Bresnik: "Wie viele Leute gibt es mit hohen ethischen Werten? Moral gibt es ja nicht, Ehrlichkeit, Verlässlichkeit, Loyalität, Einfühlsamkeit - was andere Leute betrifft. Ich kann nicht immer nur an meinen eigenen Nutzen denken. Ich muss mir selber helfen, dass ich in der Lage bin, anderen zu helfen. Ich muss mich in eine gute Position bringen. Aber die gute Position muss man dafür verwenden, dass man anderen Leuten hilft und nicht, dass man sie ausnimmt wie eine Weihnachtsgans."

APA: Glauben Sie, dass es nun weltweit nicht nur zu einer Nachdenkphase, sondern auch zu einer kollektiven Änderung im Verhalten kommt?

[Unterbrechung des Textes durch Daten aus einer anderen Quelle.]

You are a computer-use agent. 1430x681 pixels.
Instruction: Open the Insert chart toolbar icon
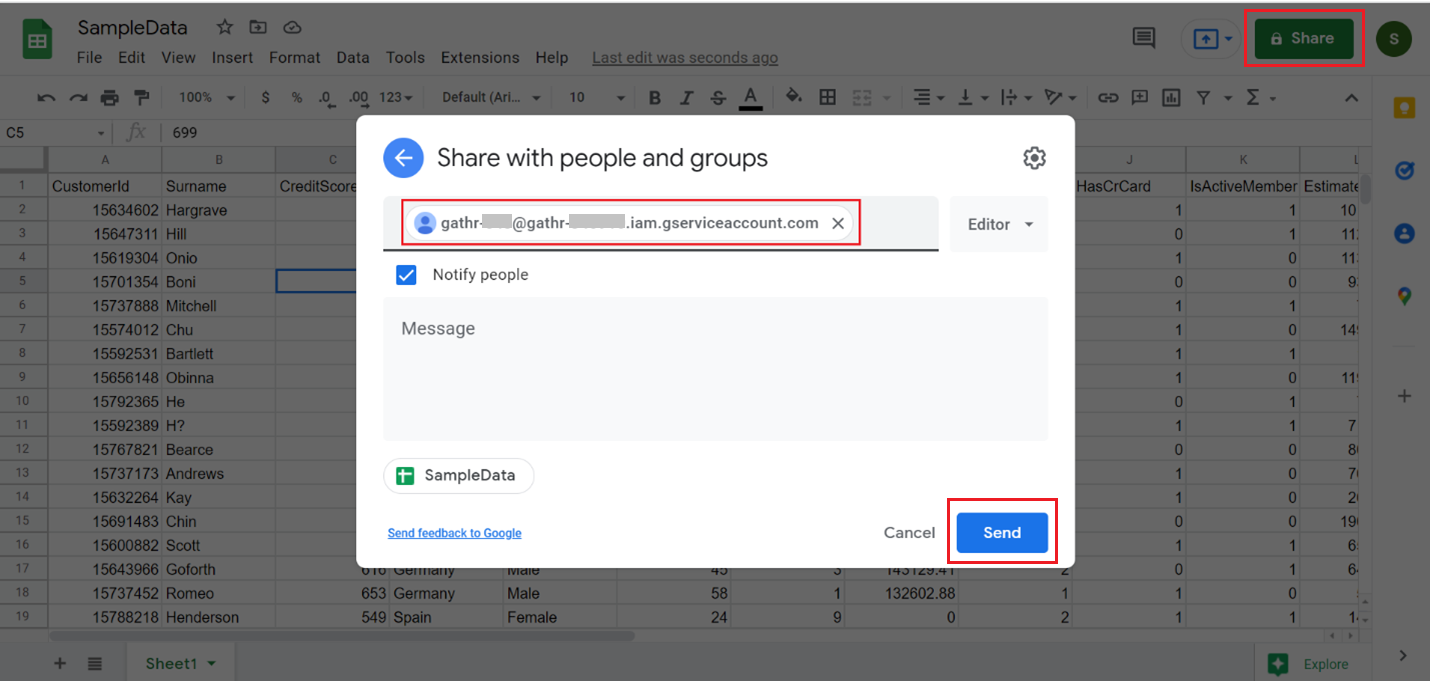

Bresnik: "Wenn ich bösartig wäre, würde ich sagen, dass bei manchen Leuten durch das Nachdenken keine überraschenden Ergebnisse rauskommen. Ich sag ja nicht, dass die Leute deppert sind. Visionär denken und Dinge miteinander verknüpfen, da fängt für mich die Intelligenz erst an. Nicht im reinen Reproduzieren."

APA: Und gewisse Überbezahlungen ärgern offenbar nicht nur Sie.

Bresnik: "Es ist lächerlich, wenn ein Ronaldo, ich weiß nicht, eine Million im Monat verdient und ein Wissenschafter, der sich einen Wirkstoff gegen Krebs oder gegen das Coronavirus überlegt, mit 2.200 Euro heimgeht. Das steht in keiner Relation. Es geht nicht ums Abzocken, sondern wie erhalte ich die Welt in einer Form, dass sie auch noch auf Generationen hinaus so lebenswert bleibt wie es für uns ist und war. Das sind meine Hauptsorgen als vierfacher Vater."

(Das Gespräch führte Gerald Widhalm/APA)

ribbon Zusammenfassung
  • Seit knapp einem Jahr ist Tennis-Coach Günter Bresnik nicht mehr Trainer von Dominic Thiem, wenige Wochen später erfolgte auch die Trennung auf Manager-Ebene.
  • Der noch 58-jährige Niederösterreicher verbringt nun wie alle Österreicher wegen der Coronavirus-Epidemie sein Leben zuhause.
  • Bresnik gibt sich im Gespräch mit der APA - Austria Presse Agentur gesellschaftskritisch und nimmt sich auch zum Geldsystem wie immer kein Blatt vor den Mund.